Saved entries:
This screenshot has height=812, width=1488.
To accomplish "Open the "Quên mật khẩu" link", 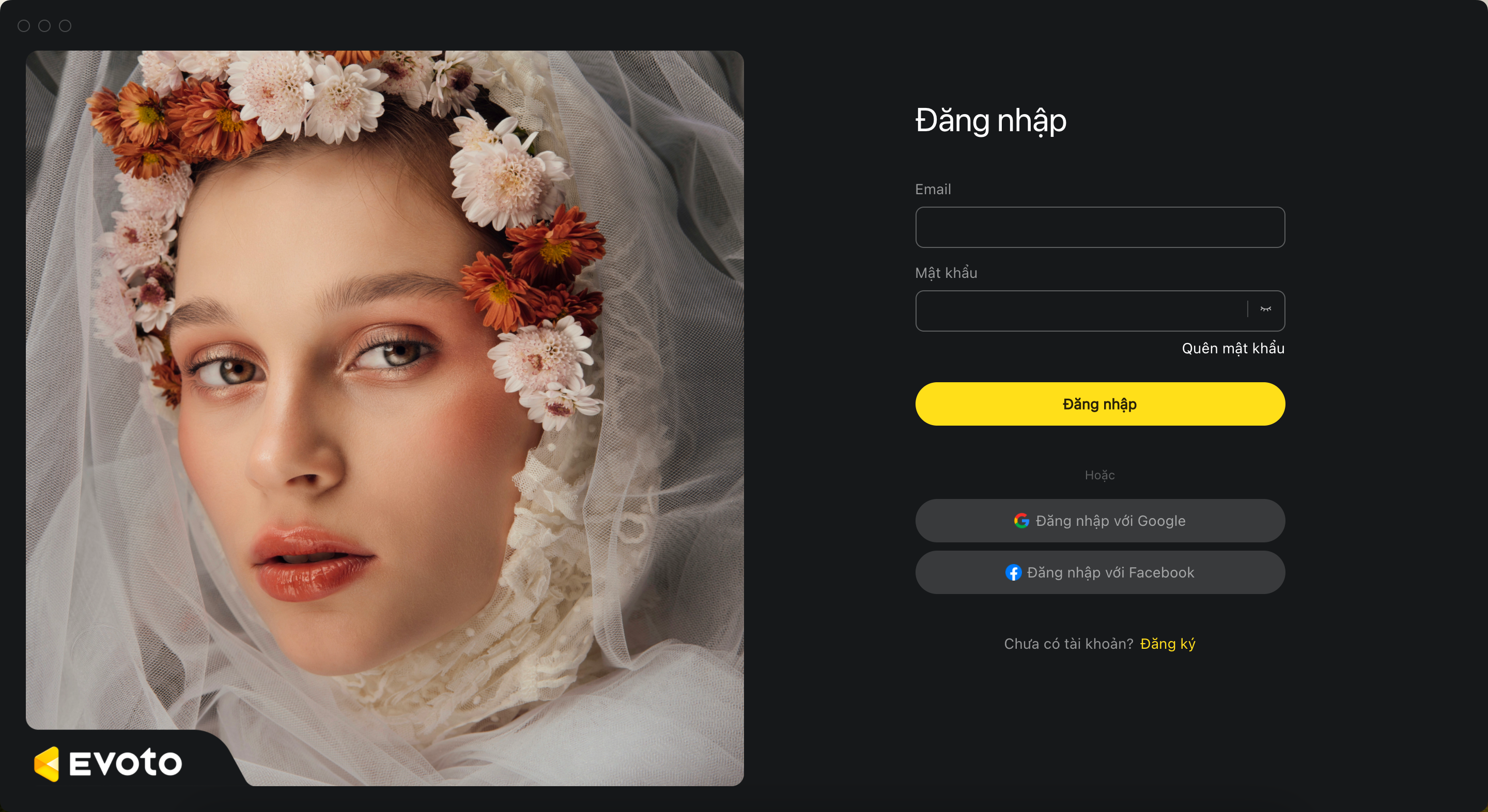I will pos(1233,348).
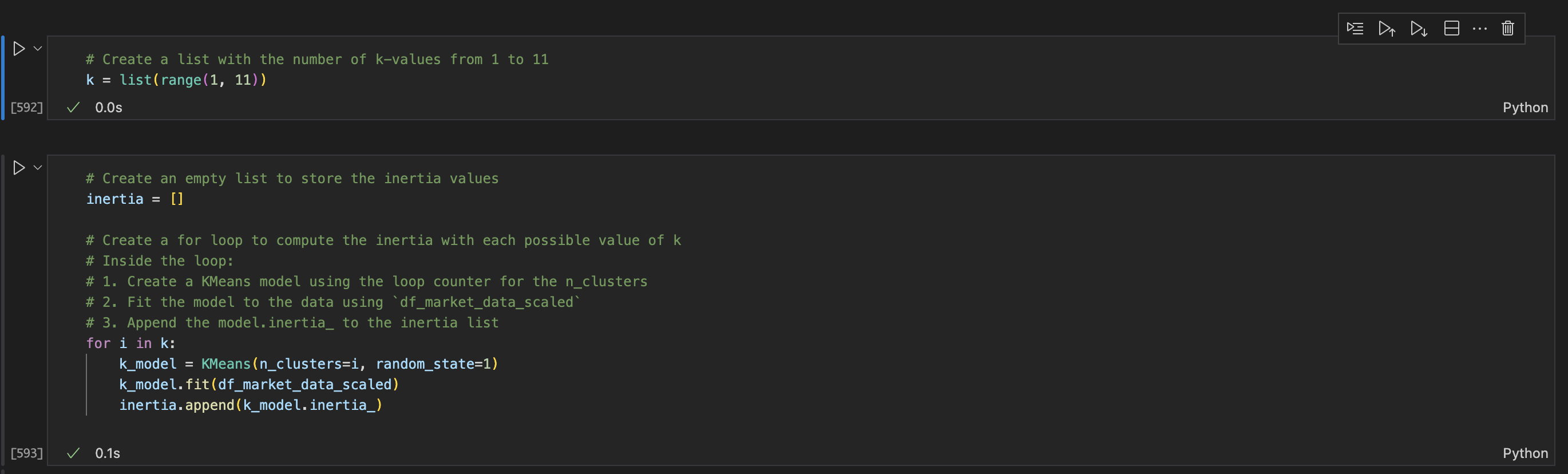1568x474 pixels.
Task: Click the 0.1s execution time label
Action: coord(106,453)
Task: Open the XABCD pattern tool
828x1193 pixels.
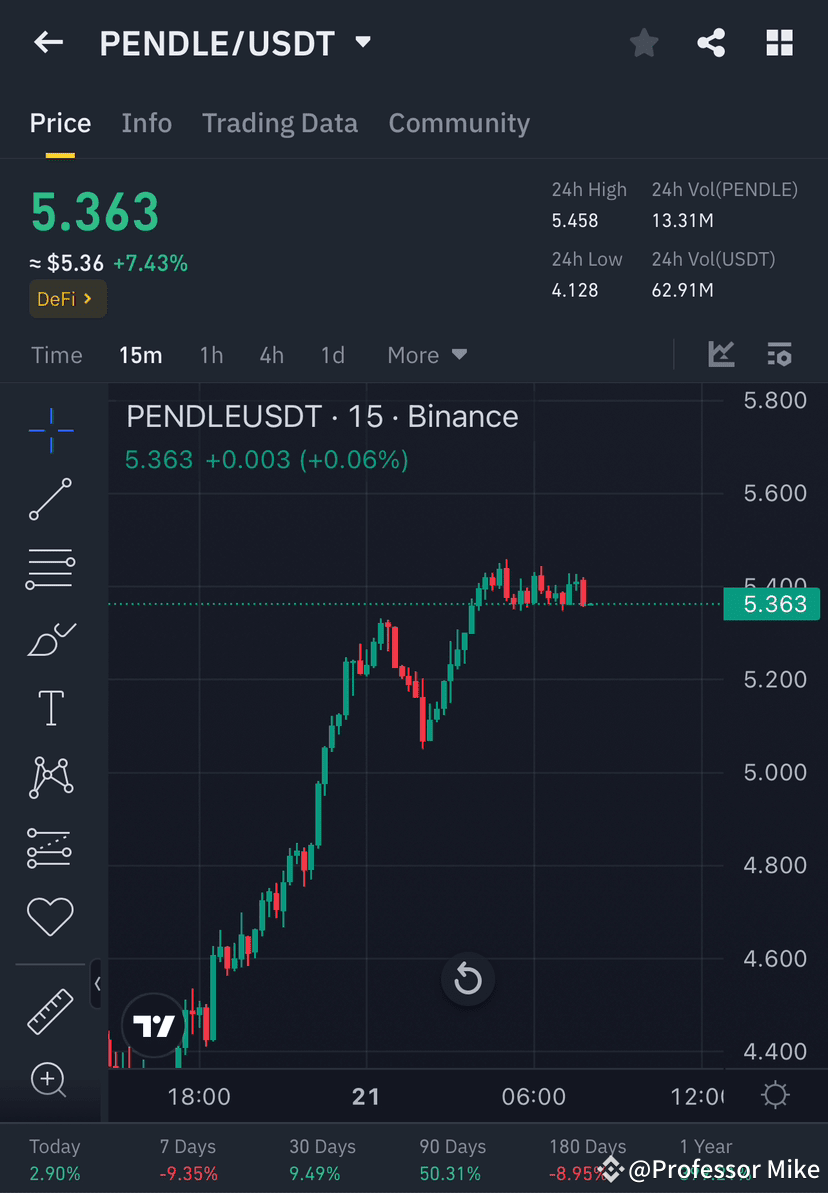Action: point(49,777)
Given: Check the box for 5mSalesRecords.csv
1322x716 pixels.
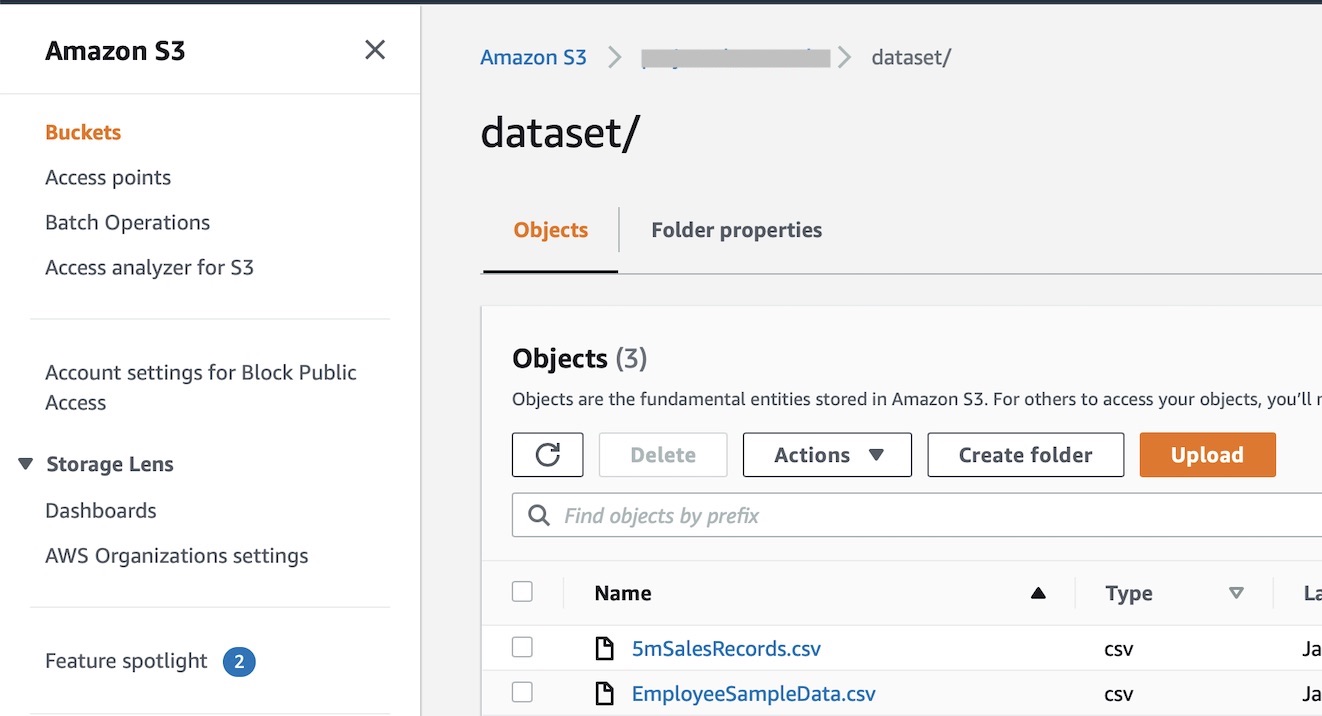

:: EXERCISE OBJECTIVE ::
The range runs from the line containing "828x1193 pixels." through the end of the entries; print those lines exactly and leave the pictures out.

:: OUTPUT OF THE TASK ::
828x1193 pixels.
Action: point(49,777)
Given: Check the box for 5mSalesRecords.csv
1322x716 pixels.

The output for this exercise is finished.